[RECORDS PROVIDED — start]

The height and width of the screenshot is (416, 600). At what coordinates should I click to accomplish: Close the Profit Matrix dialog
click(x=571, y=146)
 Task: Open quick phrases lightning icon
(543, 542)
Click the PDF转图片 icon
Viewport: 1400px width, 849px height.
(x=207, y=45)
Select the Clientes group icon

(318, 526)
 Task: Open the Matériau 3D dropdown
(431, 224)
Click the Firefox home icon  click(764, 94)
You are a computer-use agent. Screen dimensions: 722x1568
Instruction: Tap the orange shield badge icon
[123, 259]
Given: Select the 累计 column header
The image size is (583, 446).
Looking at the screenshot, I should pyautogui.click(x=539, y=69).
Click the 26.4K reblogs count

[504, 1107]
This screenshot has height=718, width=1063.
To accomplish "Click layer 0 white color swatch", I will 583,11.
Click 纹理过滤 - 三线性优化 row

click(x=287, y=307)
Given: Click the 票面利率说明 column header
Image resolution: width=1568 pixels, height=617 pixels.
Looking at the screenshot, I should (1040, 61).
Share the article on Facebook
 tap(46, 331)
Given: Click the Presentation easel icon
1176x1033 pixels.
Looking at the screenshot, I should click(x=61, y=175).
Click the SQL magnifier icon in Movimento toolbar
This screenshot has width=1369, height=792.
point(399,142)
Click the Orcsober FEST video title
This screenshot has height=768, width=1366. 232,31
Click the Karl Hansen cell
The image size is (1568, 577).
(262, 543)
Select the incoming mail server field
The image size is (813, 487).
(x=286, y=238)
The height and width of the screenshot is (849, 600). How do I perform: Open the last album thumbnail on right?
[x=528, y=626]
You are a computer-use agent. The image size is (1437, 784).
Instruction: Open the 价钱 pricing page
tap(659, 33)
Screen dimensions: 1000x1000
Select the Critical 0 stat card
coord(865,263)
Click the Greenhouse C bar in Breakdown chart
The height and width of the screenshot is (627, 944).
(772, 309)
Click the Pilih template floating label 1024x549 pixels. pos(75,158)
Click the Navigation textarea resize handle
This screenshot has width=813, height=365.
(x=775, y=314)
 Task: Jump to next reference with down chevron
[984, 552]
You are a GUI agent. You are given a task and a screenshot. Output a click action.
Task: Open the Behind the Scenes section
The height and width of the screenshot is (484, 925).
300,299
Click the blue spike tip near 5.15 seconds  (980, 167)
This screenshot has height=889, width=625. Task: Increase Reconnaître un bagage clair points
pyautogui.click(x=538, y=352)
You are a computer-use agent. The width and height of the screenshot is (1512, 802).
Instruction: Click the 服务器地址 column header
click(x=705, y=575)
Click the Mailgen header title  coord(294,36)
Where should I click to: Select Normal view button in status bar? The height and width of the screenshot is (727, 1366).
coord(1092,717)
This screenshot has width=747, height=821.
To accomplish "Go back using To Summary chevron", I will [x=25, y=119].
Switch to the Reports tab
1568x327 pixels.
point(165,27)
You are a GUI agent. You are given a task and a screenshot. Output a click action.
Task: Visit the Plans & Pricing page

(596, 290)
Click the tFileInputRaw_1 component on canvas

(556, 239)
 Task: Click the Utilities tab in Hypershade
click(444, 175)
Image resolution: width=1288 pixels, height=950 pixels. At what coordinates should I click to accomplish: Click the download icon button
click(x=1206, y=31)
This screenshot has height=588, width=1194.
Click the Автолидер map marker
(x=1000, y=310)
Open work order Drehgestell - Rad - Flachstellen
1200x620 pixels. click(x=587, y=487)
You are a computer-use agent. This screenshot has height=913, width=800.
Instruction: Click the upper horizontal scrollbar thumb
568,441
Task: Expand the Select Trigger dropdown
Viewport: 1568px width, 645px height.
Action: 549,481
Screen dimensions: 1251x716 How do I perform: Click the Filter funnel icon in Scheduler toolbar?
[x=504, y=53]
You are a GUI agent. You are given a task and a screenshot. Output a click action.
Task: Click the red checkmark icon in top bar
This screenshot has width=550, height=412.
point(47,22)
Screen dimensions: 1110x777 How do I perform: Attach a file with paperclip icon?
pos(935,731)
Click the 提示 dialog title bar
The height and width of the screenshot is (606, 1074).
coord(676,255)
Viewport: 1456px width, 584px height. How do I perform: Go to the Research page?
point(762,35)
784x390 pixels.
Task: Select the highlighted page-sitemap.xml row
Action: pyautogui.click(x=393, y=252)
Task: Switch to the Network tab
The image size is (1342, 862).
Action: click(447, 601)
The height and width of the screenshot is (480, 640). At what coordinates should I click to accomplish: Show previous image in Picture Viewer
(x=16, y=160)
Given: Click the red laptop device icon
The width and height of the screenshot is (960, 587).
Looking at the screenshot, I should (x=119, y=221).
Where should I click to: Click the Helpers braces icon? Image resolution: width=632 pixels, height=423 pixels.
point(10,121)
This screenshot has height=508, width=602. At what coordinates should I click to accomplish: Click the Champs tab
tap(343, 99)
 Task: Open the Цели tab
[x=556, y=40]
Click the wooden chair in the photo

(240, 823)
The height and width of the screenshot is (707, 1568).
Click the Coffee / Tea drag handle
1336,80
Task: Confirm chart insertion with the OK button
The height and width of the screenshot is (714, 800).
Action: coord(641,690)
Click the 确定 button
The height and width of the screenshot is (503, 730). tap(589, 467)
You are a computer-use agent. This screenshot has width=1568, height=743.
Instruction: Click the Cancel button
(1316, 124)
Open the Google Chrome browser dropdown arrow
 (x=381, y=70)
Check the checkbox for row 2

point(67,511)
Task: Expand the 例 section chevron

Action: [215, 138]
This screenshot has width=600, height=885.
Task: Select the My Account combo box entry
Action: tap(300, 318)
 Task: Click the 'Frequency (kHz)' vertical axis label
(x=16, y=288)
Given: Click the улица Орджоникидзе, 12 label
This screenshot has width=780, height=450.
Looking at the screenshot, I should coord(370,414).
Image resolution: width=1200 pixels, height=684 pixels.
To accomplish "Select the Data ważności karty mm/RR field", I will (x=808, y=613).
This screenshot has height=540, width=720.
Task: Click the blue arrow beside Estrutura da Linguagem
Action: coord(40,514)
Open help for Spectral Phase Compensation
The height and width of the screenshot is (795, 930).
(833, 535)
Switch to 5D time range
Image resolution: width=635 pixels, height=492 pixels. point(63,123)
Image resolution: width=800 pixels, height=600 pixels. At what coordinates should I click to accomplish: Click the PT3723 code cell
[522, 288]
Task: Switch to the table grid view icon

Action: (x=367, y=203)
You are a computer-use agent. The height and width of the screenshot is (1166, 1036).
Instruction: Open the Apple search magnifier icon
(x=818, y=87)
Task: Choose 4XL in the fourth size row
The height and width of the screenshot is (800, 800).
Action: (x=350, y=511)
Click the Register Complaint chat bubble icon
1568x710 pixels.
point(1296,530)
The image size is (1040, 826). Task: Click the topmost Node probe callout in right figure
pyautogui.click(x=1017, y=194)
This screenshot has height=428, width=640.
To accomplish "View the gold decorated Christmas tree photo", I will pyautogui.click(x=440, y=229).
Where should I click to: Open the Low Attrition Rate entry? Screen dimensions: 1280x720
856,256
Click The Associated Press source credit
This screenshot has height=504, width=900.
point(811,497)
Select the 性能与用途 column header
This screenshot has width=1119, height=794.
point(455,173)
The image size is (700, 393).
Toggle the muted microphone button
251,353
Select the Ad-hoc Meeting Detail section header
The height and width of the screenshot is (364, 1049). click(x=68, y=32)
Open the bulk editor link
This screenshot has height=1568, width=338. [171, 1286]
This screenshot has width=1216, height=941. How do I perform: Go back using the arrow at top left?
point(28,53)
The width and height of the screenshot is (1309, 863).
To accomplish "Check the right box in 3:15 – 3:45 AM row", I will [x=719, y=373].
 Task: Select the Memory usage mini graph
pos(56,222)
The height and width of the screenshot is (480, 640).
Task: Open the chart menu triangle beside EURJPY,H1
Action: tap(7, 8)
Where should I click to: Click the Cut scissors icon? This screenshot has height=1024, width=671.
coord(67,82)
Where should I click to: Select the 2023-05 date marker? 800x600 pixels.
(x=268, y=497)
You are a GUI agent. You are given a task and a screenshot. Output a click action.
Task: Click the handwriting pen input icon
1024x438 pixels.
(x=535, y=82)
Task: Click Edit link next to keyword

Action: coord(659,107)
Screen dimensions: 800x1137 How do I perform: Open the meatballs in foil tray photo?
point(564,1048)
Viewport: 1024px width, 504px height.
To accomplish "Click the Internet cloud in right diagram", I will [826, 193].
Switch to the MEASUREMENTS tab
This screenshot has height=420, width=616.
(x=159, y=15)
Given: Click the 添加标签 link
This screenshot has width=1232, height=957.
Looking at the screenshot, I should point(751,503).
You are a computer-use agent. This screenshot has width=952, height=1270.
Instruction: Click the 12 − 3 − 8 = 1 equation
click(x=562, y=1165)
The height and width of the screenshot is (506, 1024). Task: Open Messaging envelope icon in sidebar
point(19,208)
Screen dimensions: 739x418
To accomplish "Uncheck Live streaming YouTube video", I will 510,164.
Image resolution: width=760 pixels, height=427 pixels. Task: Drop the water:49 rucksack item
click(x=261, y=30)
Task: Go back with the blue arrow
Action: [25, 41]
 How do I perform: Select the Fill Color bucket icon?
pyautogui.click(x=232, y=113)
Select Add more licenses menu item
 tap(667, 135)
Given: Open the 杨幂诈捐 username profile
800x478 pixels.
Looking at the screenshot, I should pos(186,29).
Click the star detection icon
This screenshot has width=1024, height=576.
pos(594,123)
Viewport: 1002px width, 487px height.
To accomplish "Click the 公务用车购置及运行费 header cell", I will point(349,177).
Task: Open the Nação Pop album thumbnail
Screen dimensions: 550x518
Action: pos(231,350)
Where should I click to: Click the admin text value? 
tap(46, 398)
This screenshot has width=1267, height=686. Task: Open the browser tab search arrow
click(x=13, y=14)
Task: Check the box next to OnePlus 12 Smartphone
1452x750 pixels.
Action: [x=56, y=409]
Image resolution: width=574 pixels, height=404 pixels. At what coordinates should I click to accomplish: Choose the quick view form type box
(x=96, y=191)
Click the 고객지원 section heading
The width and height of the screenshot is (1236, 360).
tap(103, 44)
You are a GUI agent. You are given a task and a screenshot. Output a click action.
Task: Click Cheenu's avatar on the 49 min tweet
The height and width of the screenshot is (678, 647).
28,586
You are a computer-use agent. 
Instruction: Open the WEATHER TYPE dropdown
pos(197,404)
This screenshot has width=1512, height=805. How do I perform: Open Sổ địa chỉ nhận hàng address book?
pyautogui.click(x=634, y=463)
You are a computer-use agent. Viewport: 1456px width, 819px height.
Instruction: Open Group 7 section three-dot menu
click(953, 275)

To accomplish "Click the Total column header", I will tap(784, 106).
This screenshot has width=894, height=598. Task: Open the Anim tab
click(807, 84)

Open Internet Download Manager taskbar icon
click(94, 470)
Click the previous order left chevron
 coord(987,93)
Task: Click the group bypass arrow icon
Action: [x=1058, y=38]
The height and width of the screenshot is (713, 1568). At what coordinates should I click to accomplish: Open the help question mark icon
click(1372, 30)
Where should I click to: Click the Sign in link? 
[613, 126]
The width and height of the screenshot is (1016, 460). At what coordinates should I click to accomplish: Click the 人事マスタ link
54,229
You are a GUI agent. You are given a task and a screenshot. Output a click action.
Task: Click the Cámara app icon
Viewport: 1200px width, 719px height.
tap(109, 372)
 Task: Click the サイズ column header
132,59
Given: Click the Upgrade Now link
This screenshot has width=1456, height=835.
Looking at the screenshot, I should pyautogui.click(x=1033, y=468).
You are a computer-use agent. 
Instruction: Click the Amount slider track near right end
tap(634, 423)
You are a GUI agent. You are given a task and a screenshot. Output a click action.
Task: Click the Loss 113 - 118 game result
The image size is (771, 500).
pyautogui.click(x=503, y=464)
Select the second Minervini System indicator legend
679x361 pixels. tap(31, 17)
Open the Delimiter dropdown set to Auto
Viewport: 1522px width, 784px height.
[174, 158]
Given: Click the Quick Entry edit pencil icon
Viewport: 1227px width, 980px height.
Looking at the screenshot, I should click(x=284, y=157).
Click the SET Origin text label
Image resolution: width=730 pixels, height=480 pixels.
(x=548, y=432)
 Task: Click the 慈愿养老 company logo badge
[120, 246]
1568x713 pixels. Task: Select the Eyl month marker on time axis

[RECORDS PROVIDED — finish]

▸ **TASK TO COMPLETE**
Look above and repeat, character for character, the lines from the first one to the line with "Task: Open the Behind the Scenes section", counting both.

▸ **EXPECTED ANSWER**
The height and width of the screenshot is (416, 600). At what coordinates should I click to accomplish: Close the Profit Matrix dialog
click(x=571, y=146)
 Task: Open quick phrases lightning icon
(543, 542)
Click the PDF转图片 icon
Viewport: 1400px width, 849px height.
(x=207, y=45)
Select the Clientes group icon

(318, 526)
 Task: Open the Matériau 3D dropdown
(431, 224)
Click the Firefox home icon  click(764, 94)
You are a computer-use agent. Screen dimensions: 722x1568
Instruction: Tap the orange shield badge icon
[123, 259]
Given: Select the 累计 column header
The image size is (583, 446).
Looking at the screenshot, I should pyautogui.click(x=539, y=69).
Click the 26.4K reblogs count

[504, 1107]
This screenshot has height=718, width=1063.
To accomplish "Click layer 0 white color swatch", I will 583,11.
Click 纹理过滤 - 三线性优化 row

click(x=287, y=307)
Given: Click the 票面利率说明 column header
Image resolution: width=1568 pixels, height=617 pixels.
Looking at the screenshot, I should (1040, 61).
Share the article on Facebook
 tap(46, 331)
Given: Click the Presentation easel icon
1176x1033 pixels.
Looking at the screenshot, I should click(x=61, y=175).
Click the SQL magnifier icon in Movimento toolbar
This screenshot has width=1369, height=792.
point(399,142)
Click the Orcsober FEST video title
This screenshot has height=768, width=1366. 232,31
Click the Karl Hansen cell
The image size is (1568, 577).
(262, 543)
Select the incoming mail server field
The image size is (813, 487).
(x=286, y=238)
The height and width of the screenshot is (849, 600). How do I perform: Open the last album thumbnail on right?
[x=528, y=626]
You are a computer-use agent. The image size is (1437, 784).
Instruction: Open the 价钱 pricing page
tap(659, 33)
Screen dimensions: 1000x1000
Select the Critical 0 stat card
coord(865,263)
Click the Greenhouse C bar in Breakdown chart
The height and width of the screenshot is (627, 944).
(772, 309)
Click the Pilih template floating label 1024x549 pixels. pos(75,158)
Click the Navigation textarea resize handle
This screenshot has width=813, height=365.
(x=775, y=314)
 Task: Jump to next reference with down chevron
[984, 552]
You are a GUI agent. You are given a task and a screenshot. Output a click action.
Task: Open the Behind the Scenes section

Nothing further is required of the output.